The In-Between

Oh, March. 

Here in Western New York March is always a strange weather month- it’s very much an “in-between.” The weather goes back and forth from 20 degrees and snow piles to 60 degrees and new flowers budding. It is “in-between” and winter and spring wrestle and taint us all with their mud as they do (and the inside of our houses too: I’m talking 3 kids + a puppy kind of mud everywhere). It’s brown, it’s messy, it’s in-between there and what’s-still-coming. 

March does that to my heart and spirit too. It carries out that same wrestle - the wrestle between there and what’s-still-coming. 

You see, March holds two sacred dates attached to my two greatest losses. 

On March 17th, I remember and grieve and think of my dad. It’s not his birth date or his death date, but it is his favorite holiday. He was Irish through and through and so very proud of his heritage (to the point that he always used to imagine and boast that my brother and I had tints of red hair… which we never actually did, by the way). On St. Patricks day, he would possess so much joy, play allllll the Irish music and try to get us to dance with him to it, make the ceremonial corned beef & cabbage, invite friends over, and dye his beer green. Our family has gathered every year since he passed and we continue to partake in the same activities and foods in his memory. And every year on that day I am keenly aware of my loss and deeply angered by the addiction that stole him away. 

On March 19th, I remember and grieve the birthday of our Lily (who would be 8 years old this year). Each minute of that day, I can barely gulp down a breath of air. Every stinging memory comes flooding in and it is enough if I make it out of my bed at all. 

From that day until April 8th, I begin a walk forward of remembering each day of Lily’s 21-days of life. It is ceremonious. It is holy. It is gripping.

At a quick read of this, you might think that I have not yet fully processed my grief. By the way I describe it, it sounds extravagant and maybe too much for the amount of time that has passed.

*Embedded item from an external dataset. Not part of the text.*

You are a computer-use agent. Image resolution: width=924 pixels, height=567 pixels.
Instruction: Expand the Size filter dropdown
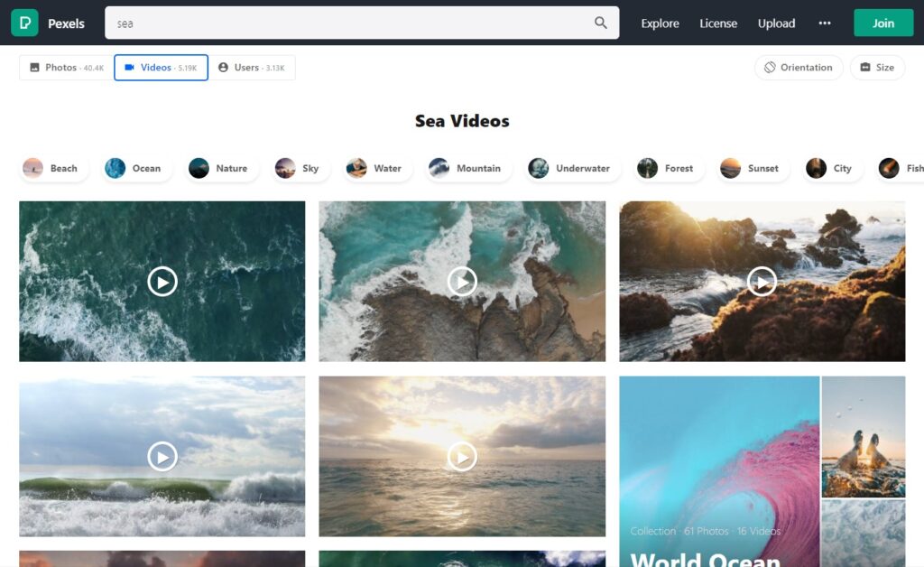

But I assure you, I have actually done the work to grieve these losses well and they have indeed found a healthy, well incorporated location in my life. They have become a part of me that is alive and is well. But, for some reason, every year, on these sacred and holy dates, March pulls me back into this in-between space, where the there of the loss and the what’s-still-coming (the hope of a better, resurrected end to these stories) enters into wrestle… browning the whole month with its messy mud. 

I’m sensitive, I’m tender, I’m fragile, I’m muddy this month. 

But here’s what I’ve found, in 11 March’s since I lost my dad and 8 March’s since I lost my Lily…. 

It is in this sensitive, tender, fragile, in-between and muddy place that I am most wholly shaped into the Image of my Father whose very presence becomes my hope, my essence, my breath each day. It is this in-between space where I am most available - the gap created in my heart… the gap created between there and what’s-still-coming… the valley in-between- creates a space that He fills with everything I need. 

I always dread it when February approaches… knowing the tears and the hard memories that lie ahead. But then, when it arrives, I receive it wholeheartedly because I recognize it’s sacredness- I recognize this tender space where the Holy Spirit so often speaks to me. 

So, I embrace it. I take off my shoes, I unclutter my calendar, I draw near my closest companions, and I walk into this holy land… the land of grief, the meeting place for the Spirit and me. 

I know it will be messy. But on the-other-side, out there in the marvel of the Spring, I will emerge with new life carrying water for those who need it.